Passage given:

■ ■ ■ ■ ■

The First Thing A CEO Needs To Address Is Culture:
Shivakumar, Group Executive President, Aditya Birla Group
In an Interview with Sunandan
Bhanja Chaudhury, Managing Partner, Executive Access, Shiv, talks about his
journey of leading two large companies, Pepsi and Nokia, and his experience in
working with Unilever-the challenges he faced and how he successfully dealt
with the same
Shiv, talks at about his journey of leading
two large companies, Pepsi and Nokia, and his experience in working with
Unilever-the challenges he faced and how he successfully dealt with the same.
He talks about the key drivers for growth and the transformation journey with
Pepsi and the rewards. He clearly highlights the changing requirements of
clients from search firms and the characteristics he looks for, when hiring for
key leadership positions.
What were the
highlights in your remarkable journey with Pepsi?
It is close to a
year since I left PepsiCo India and I can now take a dispassionate view of the
company and put down learnings for other CEOs and senior leaders. PepsiCo is an
iconic company with iconic brands. It has always been rated as one of the
most ethical companies globally. PepsiCo also has excellent initiatives in Diversity and Inclusion. The passion I saw in the
middle management, in the plants, in the supply chain, and in R&D
was phenomenal. PepsiCo India was more of a leadership challenge with many
decisions taken in the near term based on convenience, and not on principles or
values. It had a weak ecosystem to work with and hence its business model in
beverages was always challenged. In beverages, sugar was a problem lurking
around and became worse through the four years. Tax on aerated soft drinks
moved from 24 % to 40 % in the four years. Foods had a set of good brands.
Nutrition had huge potential and NourishCo, the JV with Tatas was stalling.
PepsiCo also had a penchant for doing too many things. It had a huge cost base,
result of a huge vision sold to the board.

■ ■ ■ ■ ■

Dataset content:

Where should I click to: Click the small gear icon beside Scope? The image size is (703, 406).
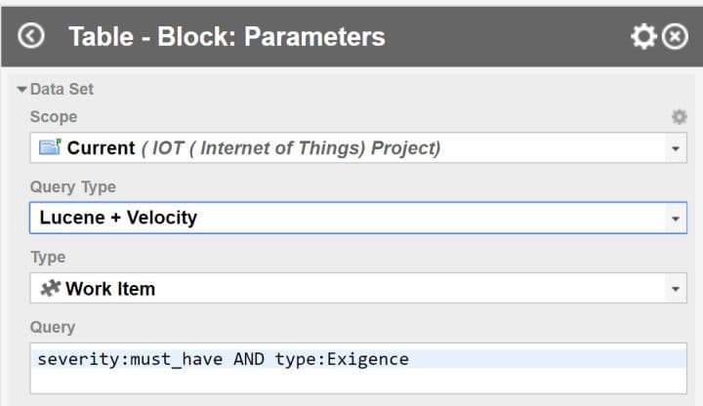679,117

■ ■ ■ ■ ■

Exercise objective: Reproduce the Shivakumar interview word for word, from its title line to its final sentence.

Exercise output:
The First Thing A CEO Needs To Address Is Culture:
Shivakumar, Group Executive President, Aditya Birla Group
In an Interview with Sunandan
Bhanja Chaudhury, Managing Partner, Executive Access, Shiv, talks about his
journey of leading two large companies, Pepsi and Nokia, and his experience in
working with Unilever-the challenges he faced and how he successfully dealt
with the same
Shiv, talks at about his journey of leading
two large companies, Pepsi and Nokia, and his experience in working with
Unilever-the challenges he faced and how he successfully dealt with the same.
He talks about the key drivers for growth and the transformation journey with
Pepsi and the rewards. He clearly highlights the changing requirements of
clients from search firms and the characteristics he looks for, when hiring for
key leadership positions.
What were the
highlights in your remarkable journey with Pepsi?
It is close to a
year since I left PepsiCo India and I can now take a dispassionate view of the
company and put down learnings for other CEOs and senior leaders. PepsiCo is an
iconic company with iconic brands. It has always been rated as one of the
most ethical companies globally. PepsiCo also has excellent initiatives in Diversity and Inclusion. The passion I saw in the
middle management, in the plants, in the supply chain, and in R&D
was phenomenal. PepsiCo India was more of a leadership challenge with many
decisions taken in the near term based on convenience, and not on principles or
values. It had a weak ecosystem to work with and hence its business model in
beverages was always challenged. In beverages, sugar was a problem lurking
around and became worse through the four years. Tax on aerated soft drinks
moved from 24 % to 40 % in the four years. Foods had a set of good brands.
Nutrition had huge potential and NourishCo, the JV with Tatas was stalling.
PepsiCo also had a penchant for doing too many things. It had a huge cost base,
result of a huge vision sold to the board.